United Nations Security Council members vote on a resolution about Yemen's security at UN Headquarters in the Manhattan borough of New York City, New York, U.S., December 21, 2018. REUTERS/Carlo Allegri
AFP
Le représentant de la France au Conseil de sécurité, l’ambassadeur Jérôme Bonnafont, a articulé le vendredi 26 juin l’intervention de Paris sur la RDC autour de trois exigences : un cessez-le-feu, le respect par les parties de leurs obligations et le soutien à la MONUSCO.
Sur la sécurité, le diplomate s’est inquiété de la multiplication des attaques de drones, citant le cas d’un agent de l’UNICEF visé à Goma, et a réclamé « la transparence sur les responsabilités » de cette frappe. Il a condamné l’offensive de l’AFC/M23 contre l’aéroport de Kisangani, à 400 kilomètres des lignes de front, une escalade qui traduit selon lui l’absence de volonté réelle de cessez-le-feu.

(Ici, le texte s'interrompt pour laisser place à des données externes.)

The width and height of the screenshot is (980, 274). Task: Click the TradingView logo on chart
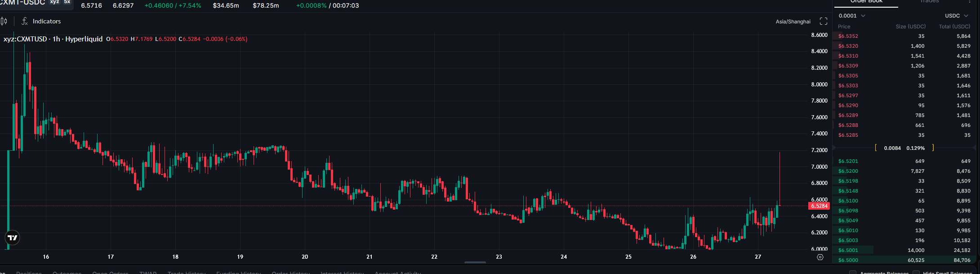13,238
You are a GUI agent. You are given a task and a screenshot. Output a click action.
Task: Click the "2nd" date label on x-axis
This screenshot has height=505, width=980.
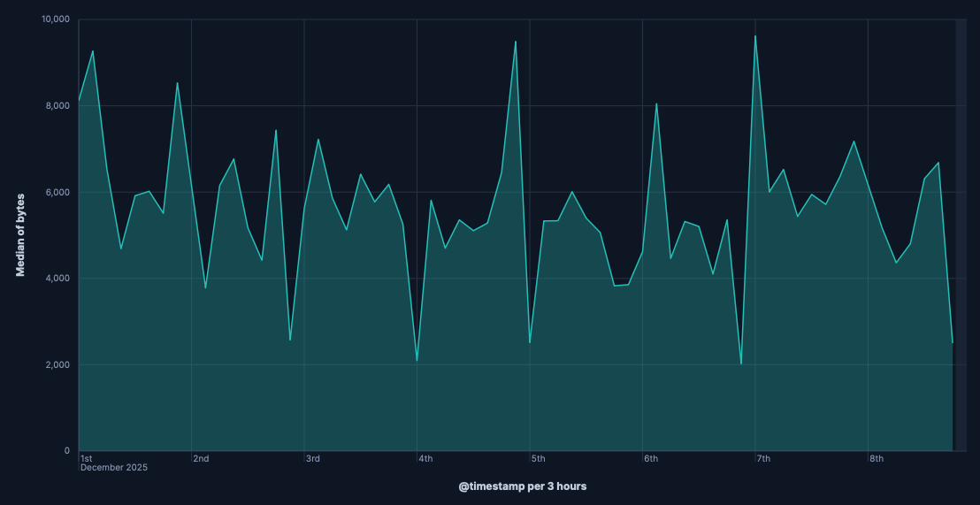201,458
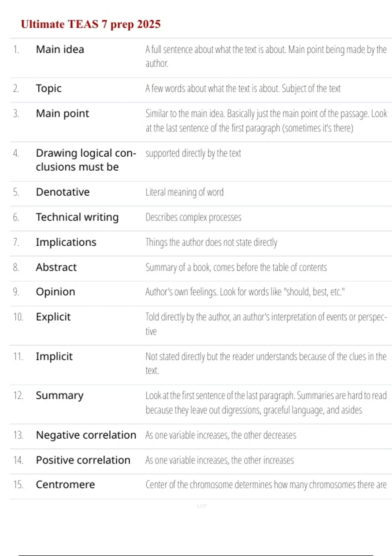Viewport: 392px width, 556px height.
Task: Click 'Drawing logical conclusions must be' term
Action: (86, 160)
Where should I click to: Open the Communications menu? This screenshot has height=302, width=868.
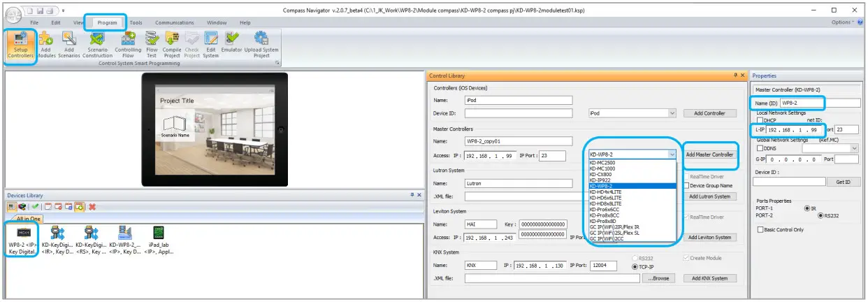point(175,22)
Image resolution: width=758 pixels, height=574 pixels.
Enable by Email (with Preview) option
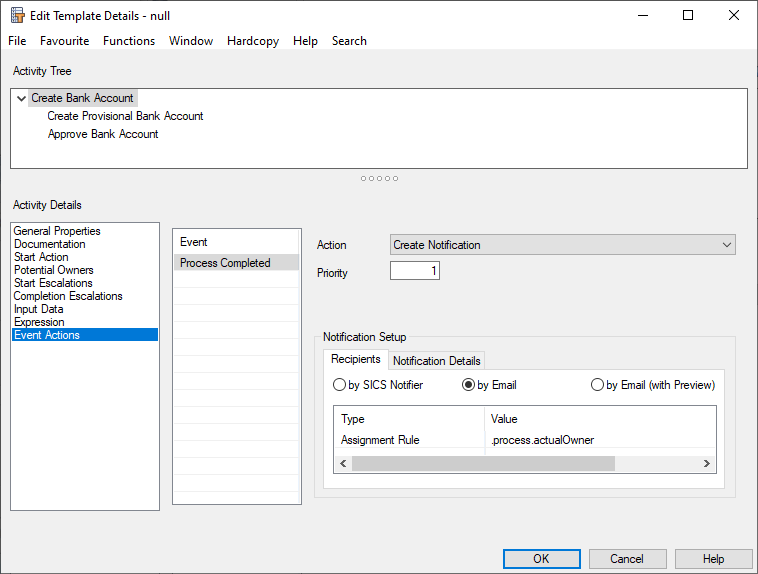click(x=597, y=385)
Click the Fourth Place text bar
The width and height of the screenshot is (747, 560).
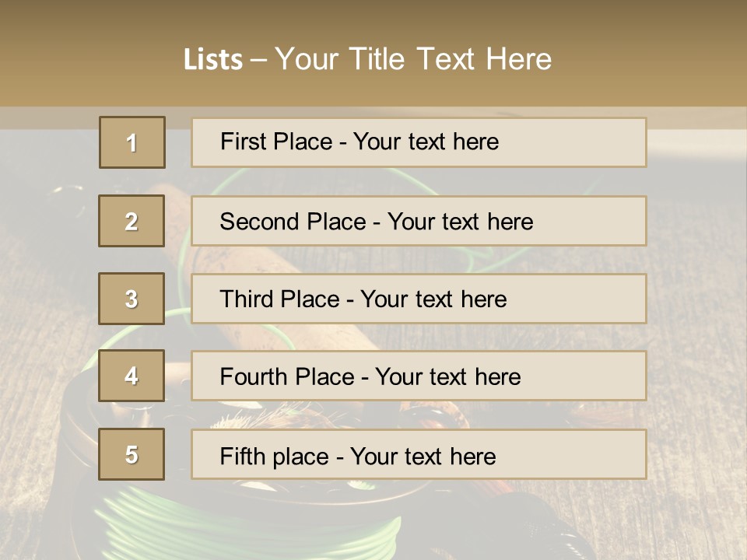419,376
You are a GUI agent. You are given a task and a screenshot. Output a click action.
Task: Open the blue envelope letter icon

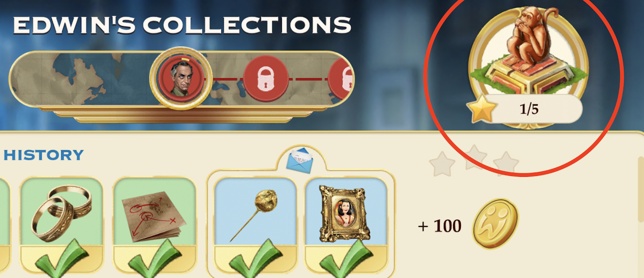[x=300, y=160]
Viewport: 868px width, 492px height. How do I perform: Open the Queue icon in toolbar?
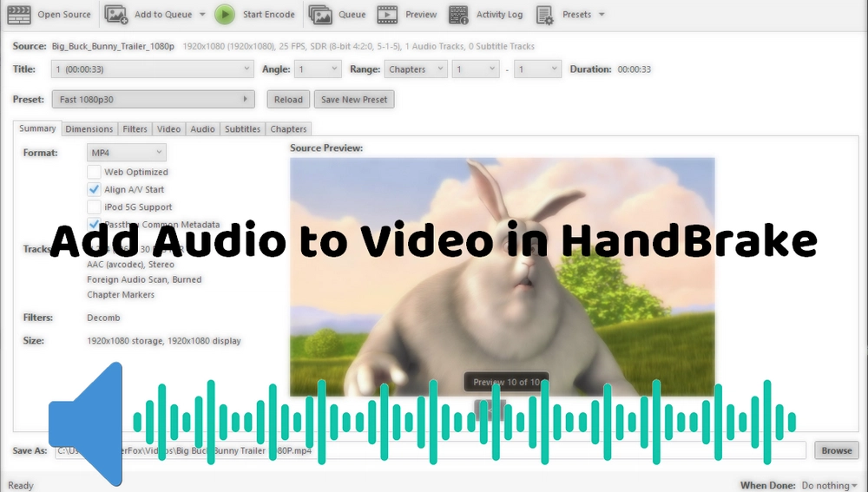[320, 14]
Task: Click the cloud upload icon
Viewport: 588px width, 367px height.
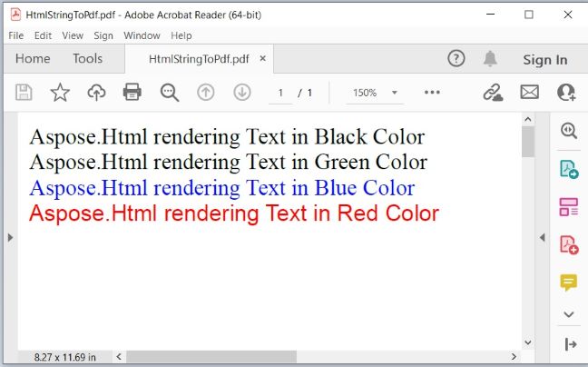Action: pos(96,92)
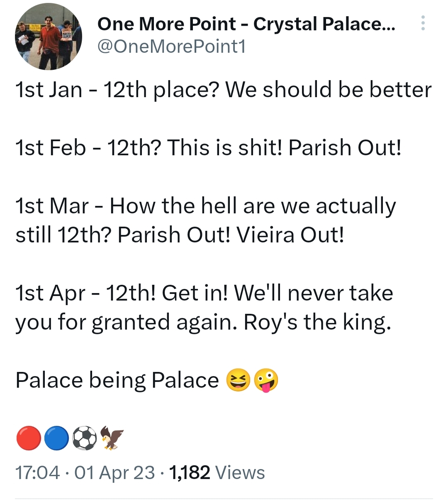Click the 17:04 timestamp

coord(37,472)

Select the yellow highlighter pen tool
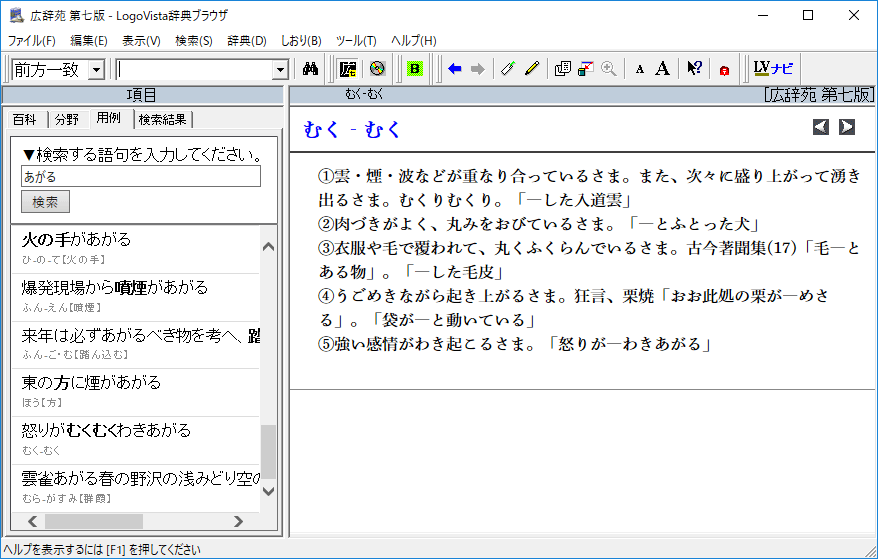coord(532,69)
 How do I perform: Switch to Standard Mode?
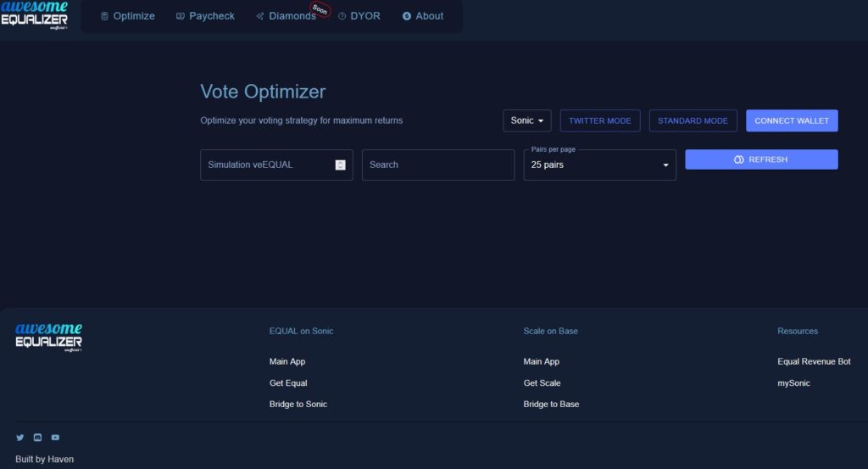[x=693, y=120]
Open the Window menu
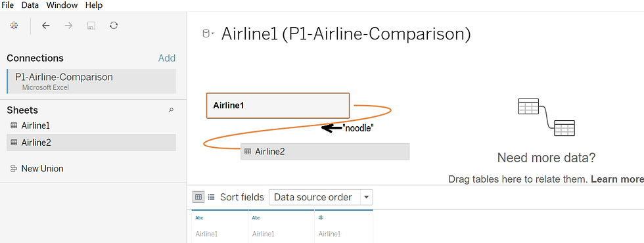This screenshot has height=243, width=644. [62, 5]
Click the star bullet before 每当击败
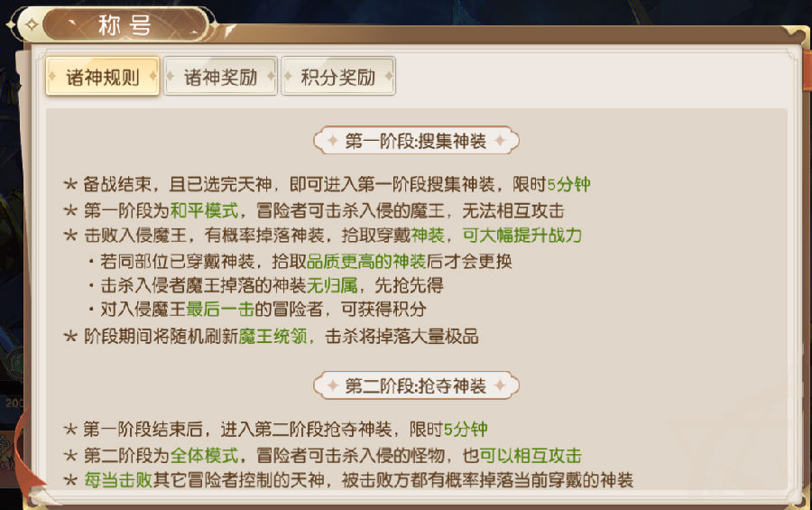 pos(69,480)
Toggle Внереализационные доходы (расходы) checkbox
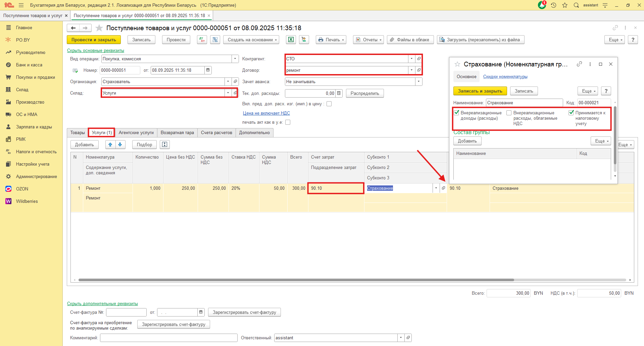The width and height of the screenshot is (644, 346). (456, 113)
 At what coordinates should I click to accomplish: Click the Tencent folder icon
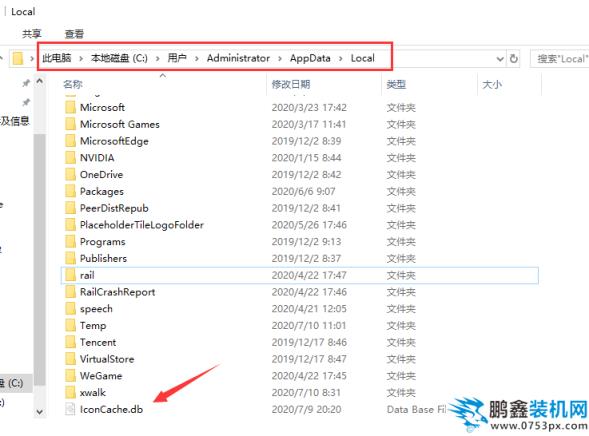click(x=70, y=342)
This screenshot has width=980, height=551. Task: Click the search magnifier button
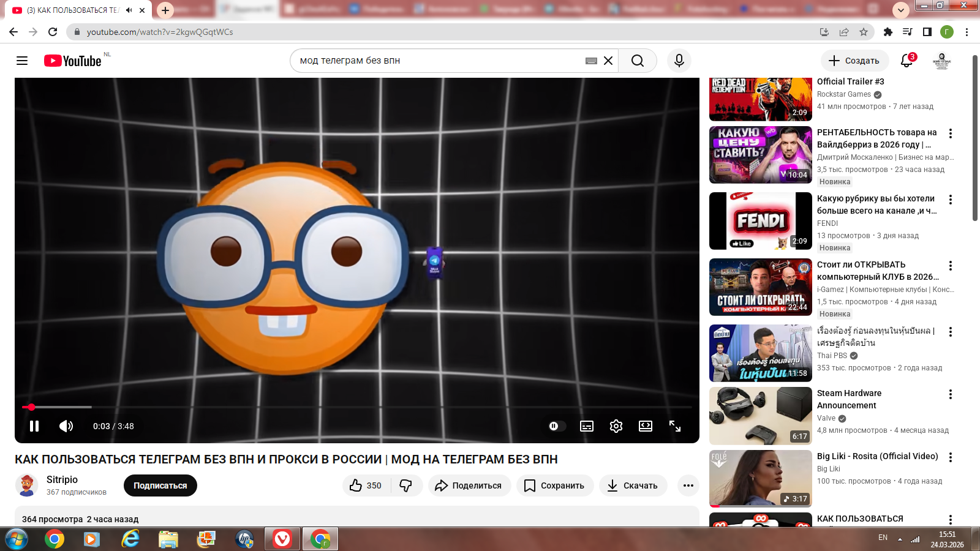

« La continuation des combats menace la population. Un cessez-le-feu effectif est essentiel pour donner une chance à la paix », a déclaré Bonnafont.
Sur le plan humanitaire, il a évoqué la résurgence de l’épidémie d’Ebola et annoncé une aide d’urgence française aux côtés de l’OMS et des agences humanitaires, faisant de la réouverture de l’aéroport de Goma aux vols humanitaires une « priorité absolue ».
Sur le fond, la France a rappelé les obligations fixées par la résolution 2773 du Conseil de sécurité : cessation immédiate des hostilités, retrait des forces étrangères, fin du soutien au M23 et neutralisation effective des FDLR par la RDC. « La souveraineté et l’intégrité territoriale de la RDC sont non négociables », a affirmé Bonnafont, liant une solution durable à l’arrêt des discours de haine, à l’avancement du dialogue national congolais et à la fin du pillage des ressources naturelles.
« Il n’y a pas de solution militaire à ce conflit », a conclu l’ambassadeur, appelant le Conseil à utiliser « tous ses outils », y compris le régime de sanctions actuellement en cours de renouvellement, pour rétablir la paix dans la région des Grands Lacs.